Tuesday, November 04, 2014

The Bigot Within

A couple days ago I received a phone call from a courier company.  They had a package for me that they had attempted to deliver to the service apartment in Bangalore I was staying at, but the front desk had refused to accept it.

I wasn't expecting a package from anyone, so I was surprised.  Where was the package from, I asked the guy.  Namakkal, he said.  I was now very puzzled. Namakkal is a town in Tamil Nadu, and I don't know a soul in Namakkal (not counting Ramanujan).  What kind of package was it, I inquired.  The size of a box of CDs, he said.  Who was the package from?.  The guy at the other end apparently couldn't figure out the name, so his response was halting.  Zia, he said, a bit uncertainly.  I was spooked.  I figured that the name must be a handwritten scribble; why else would he have a hard time reading it out?  The name threw me for a loop:  I visualized a bearded fundamentalist shipping me a deadly letter bomb.  I asked the courier guy to hold off delivery.

I thought about it for a few minutes, and thought the better of postponing delivery.  I called the courier company back, and asked them to attempt a second delivery the next day.  It is said that doing the same thing again and expecting a different result is the definition of insanity.  Nevertheless, I asked him, again, who the sender was.  Again, he strained to read out the name.  It was different this time:  Jeeva Puthalyan, he mumbled.

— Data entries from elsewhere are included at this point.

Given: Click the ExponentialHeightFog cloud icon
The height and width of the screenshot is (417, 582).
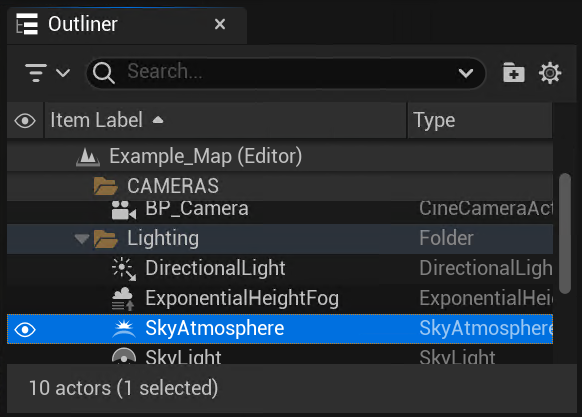Looking at the screenshot, I should tap(123, 299).
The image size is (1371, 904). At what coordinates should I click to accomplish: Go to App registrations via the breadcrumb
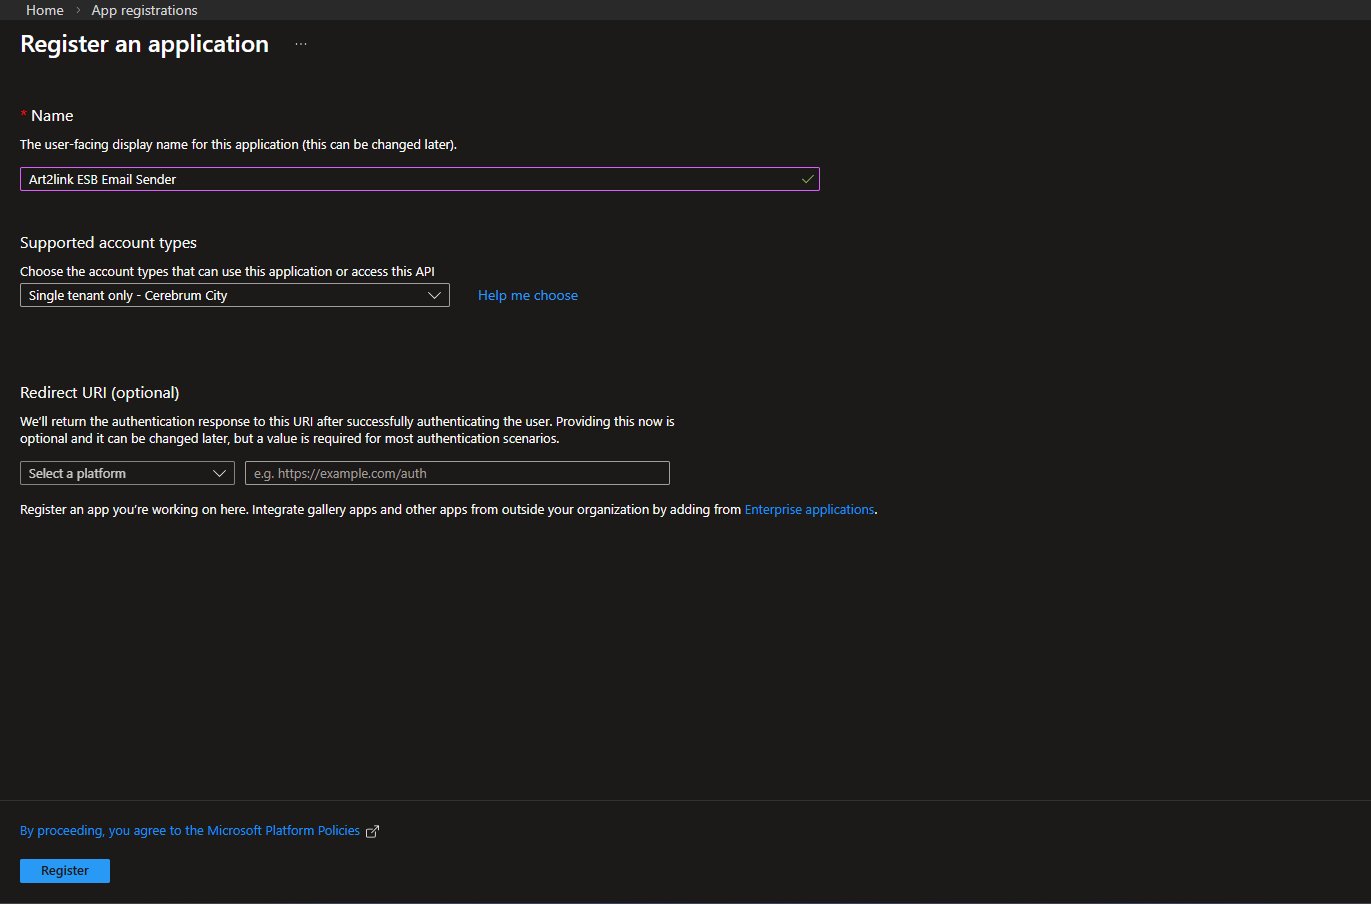144,10
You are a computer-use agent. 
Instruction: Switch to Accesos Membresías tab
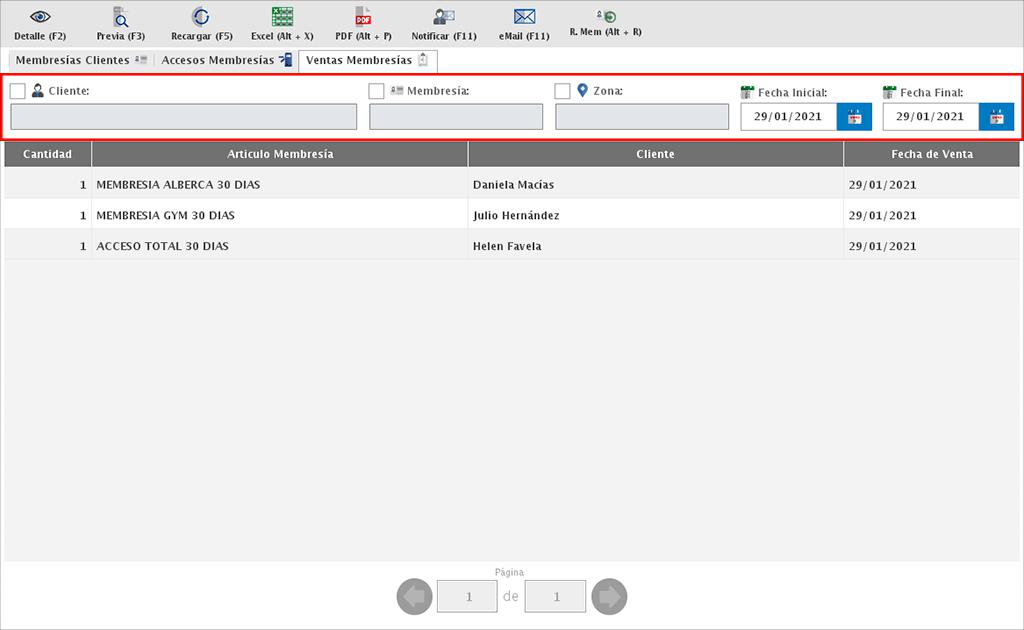pyautogui.click(x=225, y=61)

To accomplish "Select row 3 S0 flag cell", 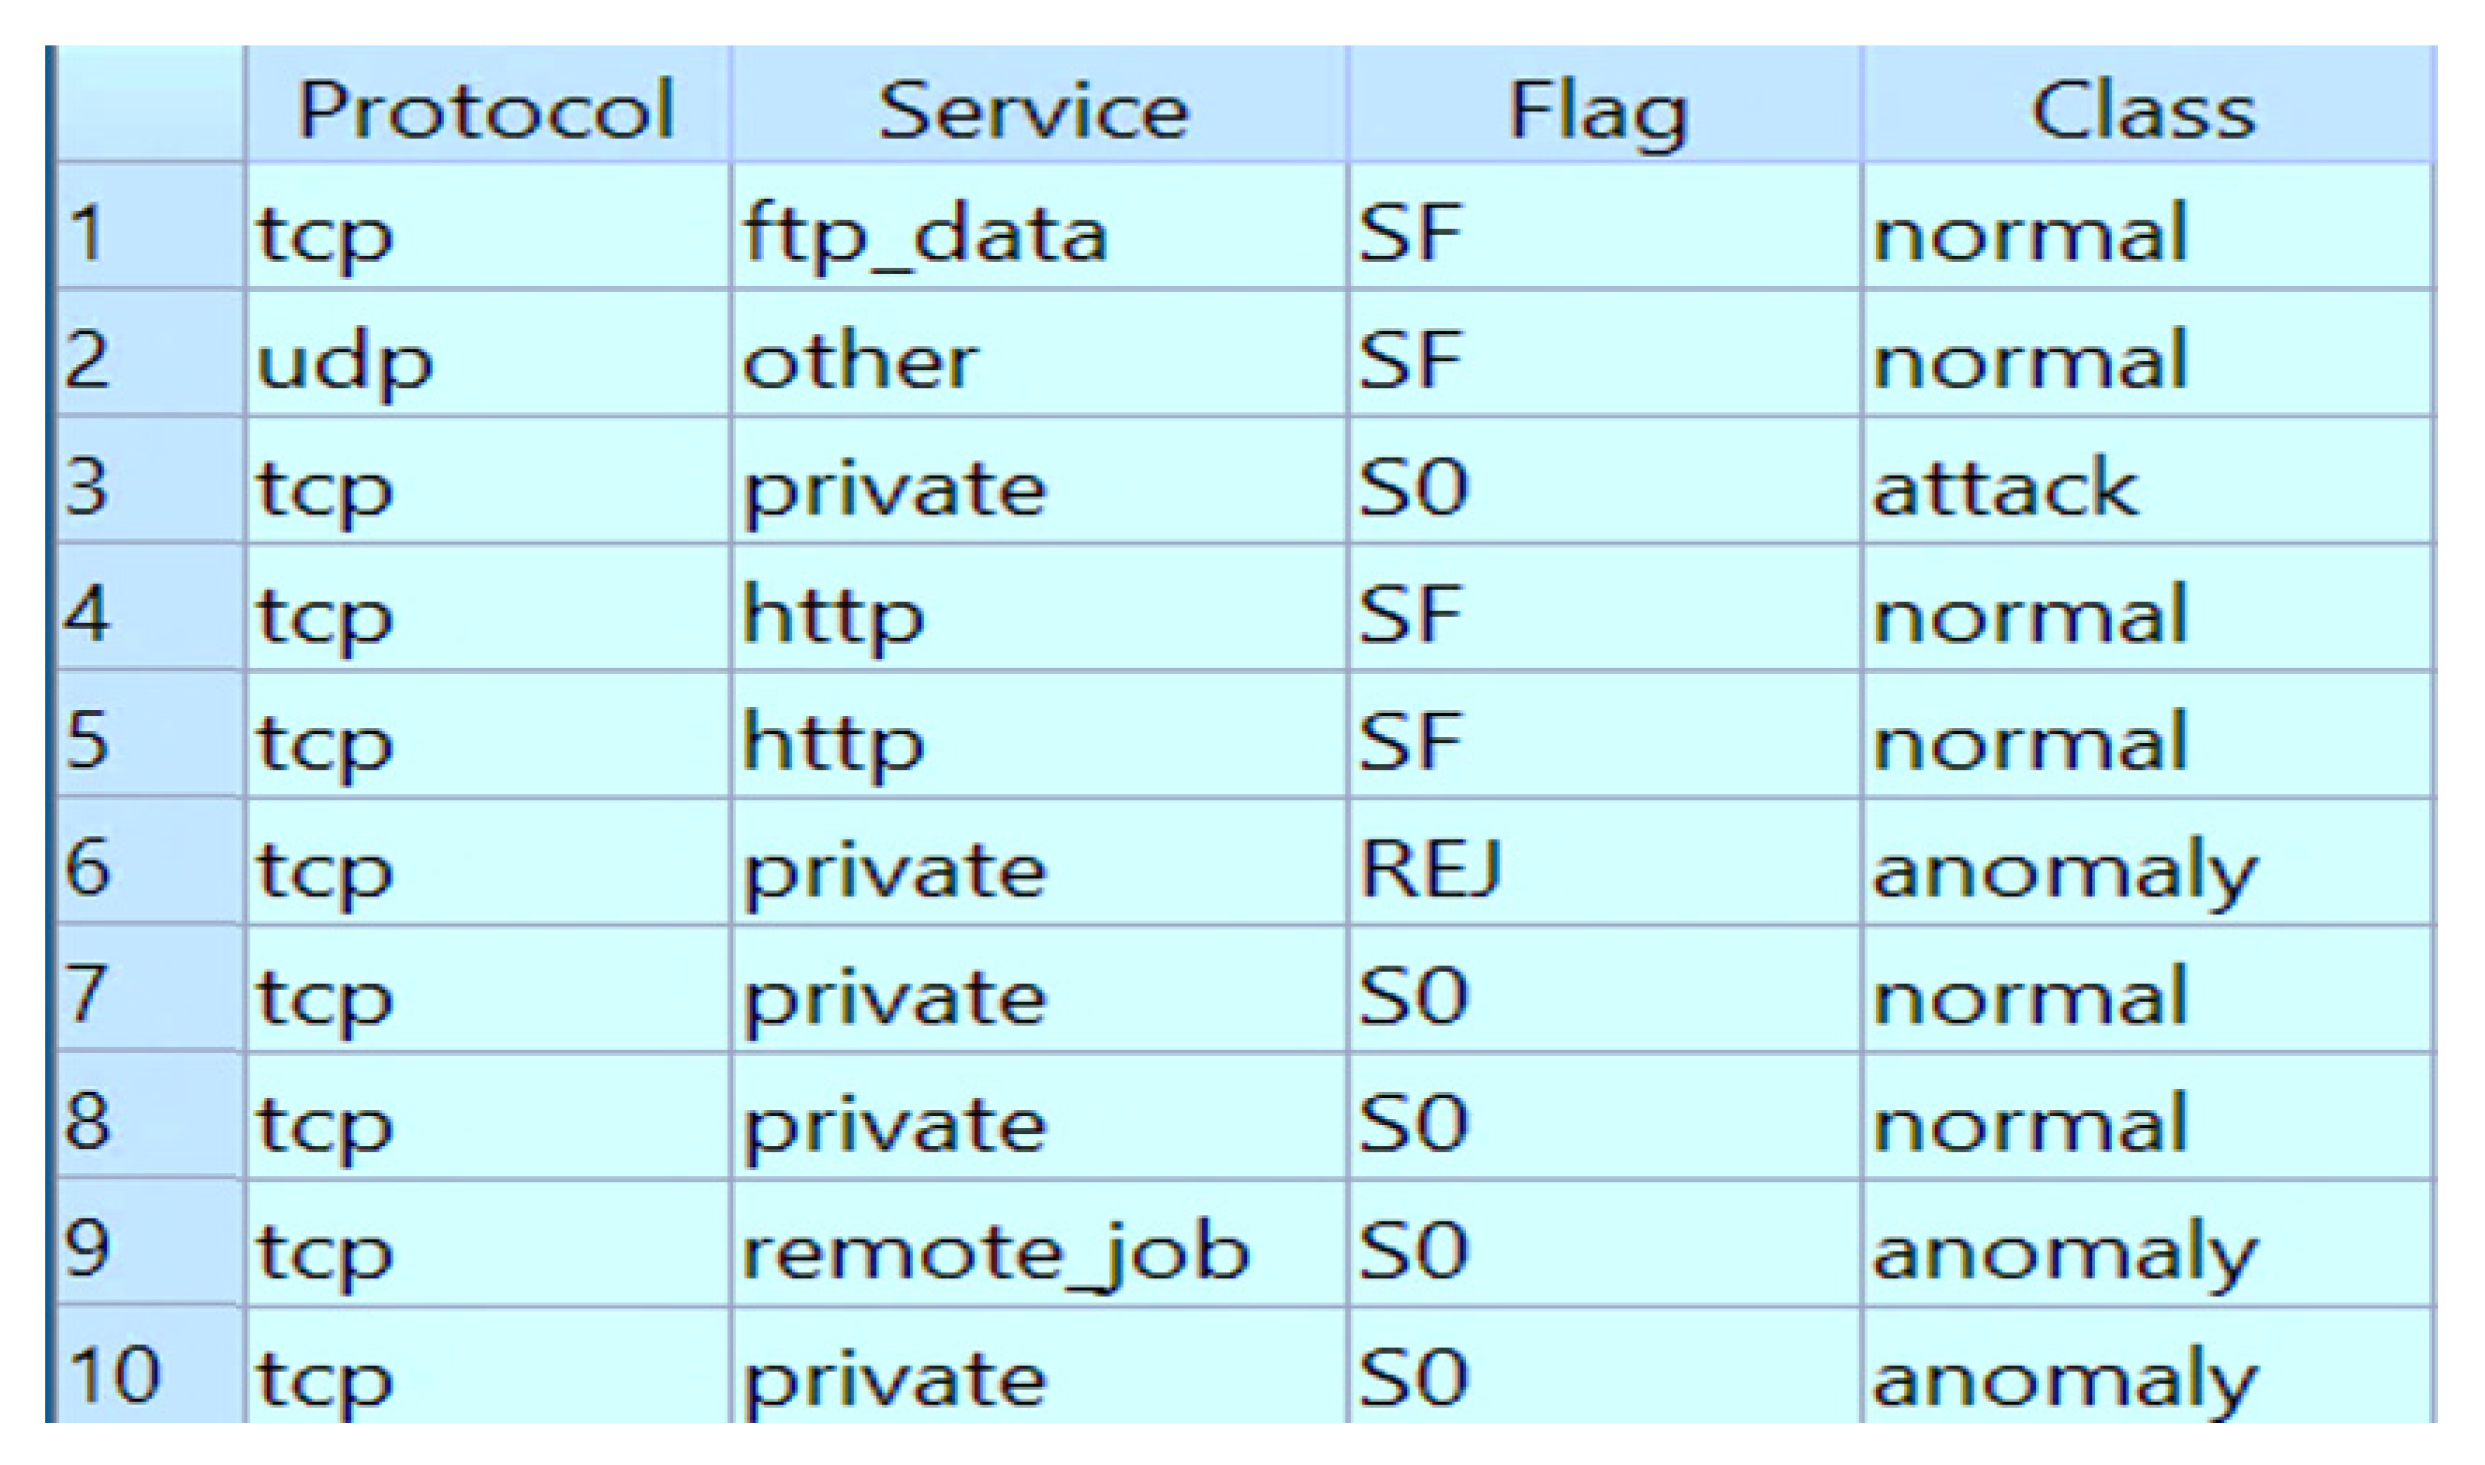I will pyautogui.click(x=1413, y=487).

Instinctively, I typed "Jeeva Puthalyan Namakkal" into google.  Halfway through typing, google autocompleted it to Jeeva Puthakalayam.  That's 'Jeeva Bookstore' in Thamizh.  That sparked a recognition: I had ordered a few Thamizh books for my mother from Amazon India.

I try to be thoughtful and fair-minded on issues relating to race, religion, gender and ethnicity.  Apparently, evicting the Inner Bigot is easier said than done.